Thursday, June 26, 2008

BUDDHIST PRACTICE: MEDITATION 4


My revised attitude

Despite overcoming my initial caution, meditation is rarely easy for me in the traditional form. Some days, I will find it beneficial to do sitting meditation. I will slip into that mode where my breathing moves my sleep-like body and relaxation claims me. However, on most occasions, I find it easier to do the contemplative insight meditation whilst doing simple chores about the house or yard, rather than sitting. Sitting meditation is fine for relaxing into the concentrated calm-abiding side of meditation, though.

I believe that the reason for this is my attitude of not wishing to use my think-mind in the way one is generally expected. If I am performing a chore such as sweeping the floors, making a bed, raking or mowing a lawn, that level of mind is well and truly blocked by the task at hand, and I 'run on auto' without using the think-mind level. This assists me to reach the deeper layers and so progress with more ease with the meditation form labeled insight meditation.

I can sometimes combine the two whilst sitting, but providing the chore I am performing is basic, my concentration is more likely to be focused internally whilst doing the activity. While not being strictly traditional, I have read that monks learn to carry their awareness and concentration from meditation into life, and I assume it works in a similar fashion for me. It is just easier to live it than sit with it.

This is one of the areas where I find it difficult as a Western Buddhist. I have found the methods used in the Thai Dhutanga practice easier than those reported in Western literature. For instance, taking the practice of Acariya Mun, one stops the think-mind interrupting or the citta running out by focusing on pieces of the body. If I am trying to perform a sitting meditation and I have any external interference or my think-mind is trying to speak, I can attain the correct concentration in this way.
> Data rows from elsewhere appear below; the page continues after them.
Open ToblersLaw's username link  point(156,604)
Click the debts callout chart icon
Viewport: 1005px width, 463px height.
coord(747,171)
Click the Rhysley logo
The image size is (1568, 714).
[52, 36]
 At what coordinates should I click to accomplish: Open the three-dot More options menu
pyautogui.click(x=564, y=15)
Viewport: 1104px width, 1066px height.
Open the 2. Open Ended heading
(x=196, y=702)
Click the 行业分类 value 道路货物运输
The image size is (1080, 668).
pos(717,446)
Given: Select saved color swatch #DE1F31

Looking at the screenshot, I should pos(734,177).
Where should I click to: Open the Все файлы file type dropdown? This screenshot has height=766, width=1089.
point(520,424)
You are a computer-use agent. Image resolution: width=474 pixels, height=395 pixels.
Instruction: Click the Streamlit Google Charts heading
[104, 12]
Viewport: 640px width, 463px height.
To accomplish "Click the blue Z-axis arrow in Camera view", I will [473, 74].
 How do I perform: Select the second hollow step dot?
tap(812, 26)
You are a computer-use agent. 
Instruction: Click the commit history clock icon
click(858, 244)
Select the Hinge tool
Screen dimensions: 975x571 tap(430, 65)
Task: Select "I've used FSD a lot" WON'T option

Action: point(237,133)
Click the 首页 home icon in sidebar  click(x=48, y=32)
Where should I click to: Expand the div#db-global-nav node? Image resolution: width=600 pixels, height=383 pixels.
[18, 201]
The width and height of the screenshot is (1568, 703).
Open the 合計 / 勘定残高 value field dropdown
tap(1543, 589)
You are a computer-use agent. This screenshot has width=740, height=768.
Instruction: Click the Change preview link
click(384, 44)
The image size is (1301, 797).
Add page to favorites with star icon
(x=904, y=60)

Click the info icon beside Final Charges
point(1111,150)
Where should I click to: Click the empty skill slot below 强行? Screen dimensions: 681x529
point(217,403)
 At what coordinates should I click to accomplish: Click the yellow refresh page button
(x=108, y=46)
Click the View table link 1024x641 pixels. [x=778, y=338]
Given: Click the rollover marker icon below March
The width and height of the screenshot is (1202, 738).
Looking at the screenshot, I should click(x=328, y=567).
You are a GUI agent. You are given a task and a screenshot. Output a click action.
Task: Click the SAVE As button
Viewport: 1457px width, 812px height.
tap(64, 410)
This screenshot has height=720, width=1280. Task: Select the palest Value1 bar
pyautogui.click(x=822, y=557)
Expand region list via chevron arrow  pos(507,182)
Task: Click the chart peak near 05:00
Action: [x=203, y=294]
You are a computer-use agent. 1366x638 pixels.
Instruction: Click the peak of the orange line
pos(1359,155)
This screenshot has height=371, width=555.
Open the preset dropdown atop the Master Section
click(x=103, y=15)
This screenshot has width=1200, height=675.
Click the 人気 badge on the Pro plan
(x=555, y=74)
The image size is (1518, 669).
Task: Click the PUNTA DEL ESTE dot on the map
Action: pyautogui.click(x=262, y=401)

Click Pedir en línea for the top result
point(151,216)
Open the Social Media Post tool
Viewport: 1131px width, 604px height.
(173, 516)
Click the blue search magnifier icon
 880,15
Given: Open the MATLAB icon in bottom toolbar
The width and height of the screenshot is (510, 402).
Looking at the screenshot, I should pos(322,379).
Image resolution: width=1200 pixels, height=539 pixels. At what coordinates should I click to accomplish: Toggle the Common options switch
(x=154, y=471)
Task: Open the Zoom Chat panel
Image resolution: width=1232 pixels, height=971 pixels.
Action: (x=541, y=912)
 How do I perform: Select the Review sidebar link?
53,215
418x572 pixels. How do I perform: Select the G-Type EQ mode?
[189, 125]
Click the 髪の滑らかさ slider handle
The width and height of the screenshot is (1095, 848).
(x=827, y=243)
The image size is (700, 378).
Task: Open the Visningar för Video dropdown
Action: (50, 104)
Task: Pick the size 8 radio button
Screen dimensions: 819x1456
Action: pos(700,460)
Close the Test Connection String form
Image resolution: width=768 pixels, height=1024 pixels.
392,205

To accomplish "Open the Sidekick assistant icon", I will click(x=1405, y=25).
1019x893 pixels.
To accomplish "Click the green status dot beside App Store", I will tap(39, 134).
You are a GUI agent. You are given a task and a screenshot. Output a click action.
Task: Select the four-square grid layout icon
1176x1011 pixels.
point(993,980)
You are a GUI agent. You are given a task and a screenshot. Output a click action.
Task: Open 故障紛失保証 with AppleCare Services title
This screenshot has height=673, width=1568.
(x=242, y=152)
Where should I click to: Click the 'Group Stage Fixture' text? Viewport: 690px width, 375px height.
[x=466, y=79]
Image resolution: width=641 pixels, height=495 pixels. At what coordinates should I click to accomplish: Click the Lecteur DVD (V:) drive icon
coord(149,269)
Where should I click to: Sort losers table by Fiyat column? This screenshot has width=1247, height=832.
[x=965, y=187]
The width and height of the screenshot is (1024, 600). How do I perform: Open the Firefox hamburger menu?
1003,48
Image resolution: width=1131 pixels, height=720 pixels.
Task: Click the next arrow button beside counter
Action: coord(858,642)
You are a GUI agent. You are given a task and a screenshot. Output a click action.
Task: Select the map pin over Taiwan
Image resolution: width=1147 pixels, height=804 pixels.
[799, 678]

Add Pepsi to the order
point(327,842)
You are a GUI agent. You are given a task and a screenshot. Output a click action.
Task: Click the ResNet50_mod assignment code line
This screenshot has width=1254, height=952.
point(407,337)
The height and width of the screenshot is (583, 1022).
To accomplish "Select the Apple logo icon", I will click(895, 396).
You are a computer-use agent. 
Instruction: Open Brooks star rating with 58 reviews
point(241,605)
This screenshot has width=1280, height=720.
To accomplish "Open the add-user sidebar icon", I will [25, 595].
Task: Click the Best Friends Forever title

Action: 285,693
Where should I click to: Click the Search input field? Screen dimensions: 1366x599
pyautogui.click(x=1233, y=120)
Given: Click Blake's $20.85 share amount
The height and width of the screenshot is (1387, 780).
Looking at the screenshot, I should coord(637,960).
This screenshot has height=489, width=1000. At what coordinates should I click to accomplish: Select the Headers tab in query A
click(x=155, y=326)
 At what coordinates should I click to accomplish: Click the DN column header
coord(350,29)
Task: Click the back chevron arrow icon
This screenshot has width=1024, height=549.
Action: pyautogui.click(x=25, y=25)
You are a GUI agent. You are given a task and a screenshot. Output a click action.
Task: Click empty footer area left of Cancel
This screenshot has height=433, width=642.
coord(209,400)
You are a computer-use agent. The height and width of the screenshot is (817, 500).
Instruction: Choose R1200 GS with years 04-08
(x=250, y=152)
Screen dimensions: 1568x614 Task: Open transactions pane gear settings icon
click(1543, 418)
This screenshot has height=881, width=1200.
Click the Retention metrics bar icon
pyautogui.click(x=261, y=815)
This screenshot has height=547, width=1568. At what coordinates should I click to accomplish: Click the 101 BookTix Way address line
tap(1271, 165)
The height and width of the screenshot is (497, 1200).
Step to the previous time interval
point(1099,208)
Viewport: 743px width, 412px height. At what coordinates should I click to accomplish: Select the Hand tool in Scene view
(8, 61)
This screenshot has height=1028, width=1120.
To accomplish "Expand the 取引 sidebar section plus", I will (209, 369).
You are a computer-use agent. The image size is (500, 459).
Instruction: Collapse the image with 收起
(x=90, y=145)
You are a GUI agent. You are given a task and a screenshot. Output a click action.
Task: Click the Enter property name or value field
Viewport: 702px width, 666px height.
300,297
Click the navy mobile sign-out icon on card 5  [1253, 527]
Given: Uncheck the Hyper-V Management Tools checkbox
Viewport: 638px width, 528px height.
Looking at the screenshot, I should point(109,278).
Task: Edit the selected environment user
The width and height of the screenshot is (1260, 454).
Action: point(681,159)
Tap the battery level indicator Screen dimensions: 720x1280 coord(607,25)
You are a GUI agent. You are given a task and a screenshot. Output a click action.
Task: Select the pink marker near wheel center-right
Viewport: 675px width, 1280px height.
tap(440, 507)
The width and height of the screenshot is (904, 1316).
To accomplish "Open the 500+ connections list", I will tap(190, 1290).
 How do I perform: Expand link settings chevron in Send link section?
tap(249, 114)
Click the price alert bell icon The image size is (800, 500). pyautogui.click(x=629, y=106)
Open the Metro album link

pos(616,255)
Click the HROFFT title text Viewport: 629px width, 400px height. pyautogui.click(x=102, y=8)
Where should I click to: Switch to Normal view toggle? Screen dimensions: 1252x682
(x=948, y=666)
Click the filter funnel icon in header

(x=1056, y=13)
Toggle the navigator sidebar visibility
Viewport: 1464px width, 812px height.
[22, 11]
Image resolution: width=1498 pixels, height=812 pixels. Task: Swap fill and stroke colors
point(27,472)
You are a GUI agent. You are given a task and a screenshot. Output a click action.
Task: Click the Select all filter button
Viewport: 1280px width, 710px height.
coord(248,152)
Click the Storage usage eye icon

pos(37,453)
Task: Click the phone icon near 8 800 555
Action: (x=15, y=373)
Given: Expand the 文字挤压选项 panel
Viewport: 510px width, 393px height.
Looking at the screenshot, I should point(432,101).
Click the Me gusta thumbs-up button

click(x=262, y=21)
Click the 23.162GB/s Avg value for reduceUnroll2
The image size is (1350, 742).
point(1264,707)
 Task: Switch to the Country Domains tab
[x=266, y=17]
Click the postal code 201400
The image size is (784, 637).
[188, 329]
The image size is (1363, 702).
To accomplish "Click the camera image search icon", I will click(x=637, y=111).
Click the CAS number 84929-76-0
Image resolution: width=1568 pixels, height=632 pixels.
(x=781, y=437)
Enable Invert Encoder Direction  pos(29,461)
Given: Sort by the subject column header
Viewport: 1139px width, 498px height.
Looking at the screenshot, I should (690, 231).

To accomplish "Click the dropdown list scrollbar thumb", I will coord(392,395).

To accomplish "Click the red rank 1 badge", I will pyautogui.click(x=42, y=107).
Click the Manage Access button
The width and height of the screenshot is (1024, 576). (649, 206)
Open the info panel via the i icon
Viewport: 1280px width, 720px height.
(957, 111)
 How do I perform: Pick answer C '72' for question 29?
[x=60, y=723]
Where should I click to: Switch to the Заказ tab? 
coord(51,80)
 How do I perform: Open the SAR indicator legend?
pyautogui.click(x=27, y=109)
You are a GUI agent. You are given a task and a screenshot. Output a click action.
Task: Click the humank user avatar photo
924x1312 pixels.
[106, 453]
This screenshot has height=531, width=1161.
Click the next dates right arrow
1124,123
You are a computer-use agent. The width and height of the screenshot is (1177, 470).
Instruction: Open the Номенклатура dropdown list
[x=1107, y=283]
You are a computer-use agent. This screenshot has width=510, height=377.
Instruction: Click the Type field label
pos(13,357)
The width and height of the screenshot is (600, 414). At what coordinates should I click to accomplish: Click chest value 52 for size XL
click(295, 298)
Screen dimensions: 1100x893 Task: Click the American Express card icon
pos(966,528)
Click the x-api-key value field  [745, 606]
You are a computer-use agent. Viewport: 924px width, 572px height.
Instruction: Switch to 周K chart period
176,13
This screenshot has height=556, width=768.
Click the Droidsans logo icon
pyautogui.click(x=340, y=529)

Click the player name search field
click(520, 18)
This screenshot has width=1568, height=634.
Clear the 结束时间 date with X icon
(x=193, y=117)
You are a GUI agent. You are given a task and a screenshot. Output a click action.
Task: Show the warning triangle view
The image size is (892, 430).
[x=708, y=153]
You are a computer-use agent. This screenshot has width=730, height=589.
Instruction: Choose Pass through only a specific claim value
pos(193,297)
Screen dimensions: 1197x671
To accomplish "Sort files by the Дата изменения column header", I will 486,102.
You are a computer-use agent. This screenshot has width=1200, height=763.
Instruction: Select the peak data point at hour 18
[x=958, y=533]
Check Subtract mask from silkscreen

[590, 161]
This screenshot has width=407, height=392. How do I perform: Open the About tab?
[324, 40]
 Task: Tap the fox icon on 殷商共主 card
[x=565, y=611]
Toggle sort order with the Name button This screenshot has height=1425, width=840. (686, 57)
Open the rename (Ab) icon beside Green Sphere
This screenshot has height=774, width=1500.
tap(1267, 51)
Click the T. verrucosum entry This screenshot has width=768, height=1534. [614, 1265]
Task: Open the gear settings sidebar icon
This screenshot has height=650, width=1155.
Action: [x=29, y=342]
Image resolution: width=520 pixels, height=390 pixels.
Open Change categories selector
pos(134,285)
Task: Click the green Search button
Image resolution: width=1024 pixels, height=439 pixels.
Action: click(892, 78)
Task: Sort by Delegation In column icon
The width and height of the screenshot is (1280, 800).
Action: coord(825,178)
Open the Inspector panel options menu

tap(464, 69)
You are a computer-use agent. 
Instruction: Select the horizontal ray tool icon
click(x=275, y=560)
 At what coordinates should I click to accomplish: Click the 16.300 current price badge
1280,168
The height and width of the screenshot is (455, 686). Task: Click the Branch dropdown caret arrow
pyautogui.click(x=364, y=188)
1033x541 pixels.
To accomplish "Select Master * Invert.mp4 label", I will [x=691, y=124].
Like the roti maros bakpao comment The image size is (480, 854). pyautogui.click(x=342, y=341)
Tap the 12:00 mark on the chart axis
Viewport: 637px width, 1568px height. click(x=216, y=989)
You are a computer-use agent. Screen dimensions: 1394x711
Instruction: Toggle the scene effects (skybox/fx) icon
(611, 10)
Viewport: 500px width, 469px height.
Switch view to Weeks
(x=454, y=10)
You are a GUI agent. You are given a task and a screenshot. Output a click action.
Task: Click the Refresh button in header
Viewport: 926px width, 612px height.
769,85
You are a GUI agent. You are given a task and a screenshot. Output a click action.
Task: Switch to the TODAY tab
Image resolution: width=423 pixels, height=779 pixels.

I usually start on my big toe. I will internally focus on the actual toe, whilst speaking internally such as "Focus on the bone of the toe… Focus on the muscles of the toe… Focus on the blood inside the toe…" I will say these things very slowly on an inhaled breath, focusing fully on the matter to be focused on during the exhale. This method shuts out the outside noises very well, allowing for a deeper concentration.